Juventus-Napoli 3-0: la Signora colpisce, gli azzurri resistono ma pagano l’emergenza
Juventus-Napoli non è mai una partita come le altre.
È una sfida che racconta il calcio italiano da oltre quarant’anni: il potere contro la passione, la continuità contro l’epica, il dominio contro il riscatto. Dai giorni di Maradona alle ferite mai rimarginate, dai gol simbolici ai passaggi di consegne, questa rivalità ha sempre lasciato segni profondi.
Allo Stadium, però, la storia recente dice che nulla è mai semplice per il Napoli, soprattutto quando arriva con una rosa ridotta all’osso. E anche domenica 25 gennaio la tradizione si è confermata: la Juventus ha vinto 3-0, sfruttando con lucidità le fragilità di un Napoli stremato ma non domo.
La partita: equilibrio iniziale, poi il crollo
Il match resta in equilibrio finché resta sullo 0-0. La Juventus pressa alto, aggredisce, ma il Napoli tiene con ordine, nonostante le difficoltà evidenti nel recuperare campo e uomini.
L’episodio che rompe l’equilibrio arriva al 22’: David vince il duello fisico con Spinazzola su un pallone rimesso in area da Locatelli e batte Meret. È l’1-0 che indirizza la gara.
Il Napoli prova a restare in partita, ma fatica a essere pericoloso. L’unico vero sussulto arriva con Vergara, ma Di Gregorio risponde presente.
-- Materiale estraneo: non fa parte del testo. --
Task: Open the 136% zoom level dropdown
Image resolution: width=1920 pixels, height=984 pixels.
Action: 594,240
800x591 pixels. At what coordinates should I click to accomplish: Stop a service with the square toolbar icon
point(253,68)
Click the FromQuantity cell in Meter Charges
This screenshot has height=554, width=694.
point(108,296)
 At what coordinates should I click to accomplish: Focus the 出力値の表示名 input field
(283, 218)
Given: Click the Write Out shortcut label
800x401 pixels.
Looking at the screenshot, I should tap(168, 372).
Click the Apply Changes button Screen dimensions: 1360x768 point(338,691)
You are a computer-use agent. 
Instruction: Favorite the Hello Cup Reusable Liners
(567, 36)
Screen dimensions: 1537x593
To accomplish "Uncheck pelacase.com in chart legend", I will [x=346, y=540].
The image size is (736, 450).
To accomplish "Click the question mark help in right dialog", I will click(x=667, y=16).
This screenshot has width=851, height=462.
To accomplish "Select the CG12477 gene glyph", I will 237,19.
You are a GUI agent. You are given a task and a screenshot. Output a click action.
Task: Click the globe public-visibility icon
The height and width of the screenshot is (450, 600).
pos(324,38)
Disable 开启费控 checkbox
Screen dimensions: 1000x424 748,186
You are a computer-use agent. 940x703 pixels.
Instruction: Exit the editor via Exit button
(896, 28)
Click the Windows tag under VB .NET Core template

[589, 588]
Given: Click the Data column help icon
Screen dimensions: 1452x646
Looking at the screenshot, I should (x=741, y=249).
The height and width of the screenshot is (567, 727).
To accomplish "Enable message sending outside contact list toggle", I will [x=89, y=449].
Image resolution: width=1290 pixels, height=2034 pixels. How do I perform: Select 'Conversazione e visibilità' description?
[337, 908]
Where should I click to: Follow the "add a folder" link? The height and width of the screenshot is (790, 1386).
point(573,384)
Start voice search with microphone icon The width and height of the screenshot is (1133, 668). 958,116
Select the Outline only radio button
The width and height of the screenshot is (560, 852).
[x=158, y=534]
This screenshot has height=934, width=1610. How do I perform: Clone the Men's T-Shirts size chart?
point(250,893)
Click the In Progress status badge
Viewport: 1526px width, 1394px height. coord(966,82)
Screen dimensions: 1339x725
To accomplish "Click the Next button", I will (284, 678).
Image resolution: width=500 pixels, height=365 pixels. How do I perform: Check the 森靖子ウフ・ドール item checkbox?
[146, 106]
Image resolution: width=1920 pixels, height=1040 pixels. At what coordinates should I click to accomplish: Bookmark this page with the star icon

Nella ripresa gli azzurri alzano il baricentro, ma pagano a caro prezzo un errore sanguinoso: il pallone orizzontale di Juan Jesus spalanca la strada a Yildiz, che raddoppia e spezza l’equilibrio psicologico della gara.
Conte tenta il tutto per tutto con i pochi cambi a disposizione, inserendo anche Giovane e un Lukaku ancora lontano dalla condizione ideale. Ma gli spazi si aprono e la Juventus colpisce ancora: Kostic, con un sinistro chirurgico da fuori area, firma il 3-0 che chiude definitivamente i conti.
Troppa Juventus, troppo Napoli fuori condizione. Le assenze, questa volta, si sono sentite tutte.
Le parole di Conte: “Nessuno vuole scendere dalla barca”
Nel postpartita Antonio Conte non cerca alibi, ma fotografa con lucidità una situazione al limite.
Finché la partita è rimasta sullo 0-0 è stata equilibrata. Dopo il secondo gol è stata una mazzata psicologica, si sono aperti gli spazi», ha spiegato il tecnico azzurro. «Oggi per la prima volta in carriera ho fatto giocare un calciatore senza averlo mai visto in allenamento. Questo fa capire il momento che stiamo vivendo».
Conte respinge le polemiche arbitrali e difende il gruppo:
Siamo in super emergenza, ma questi ragazzi vanno solo elogiati. Giochiamo ogni tre giorni, senza allenarci, con infortuni che non sono brevi. Eppure nessuno vuole mollare. Per una questione di onore.
Parole forti, cariche di orgoglio, che raccontano meglio di qualsiasi analisi il momento del Napoli: una squadra stanca, falcidiata, ma ancora unita.
Oltre la sconfitta, la speranza
La Juventus si rilancia con forza nella corsa Champions e conferma la bontà della cura Spalletti. Il Napoli esce sconfitto, ma non umiliato. La classifica pesa meno delle condizioni fisiche e mentali di un gruppo che ora guarda avanti.
L’obiettivo, adesso, è recuperare uomini il prima possibile, perché il calendario non concede tregua. Mercoledì c’è il Chelsea, una notte europea che chiede energie, lucidità e orgoglio.
Conte lo sa, e lo ha detto chiaramente: non sarà il momento a fermare questo Napoli.
Allo Stadium si è scritto un altro capitolo della rivalità.
Ma la storia, per gli azzurri, è tutt’altro che finita.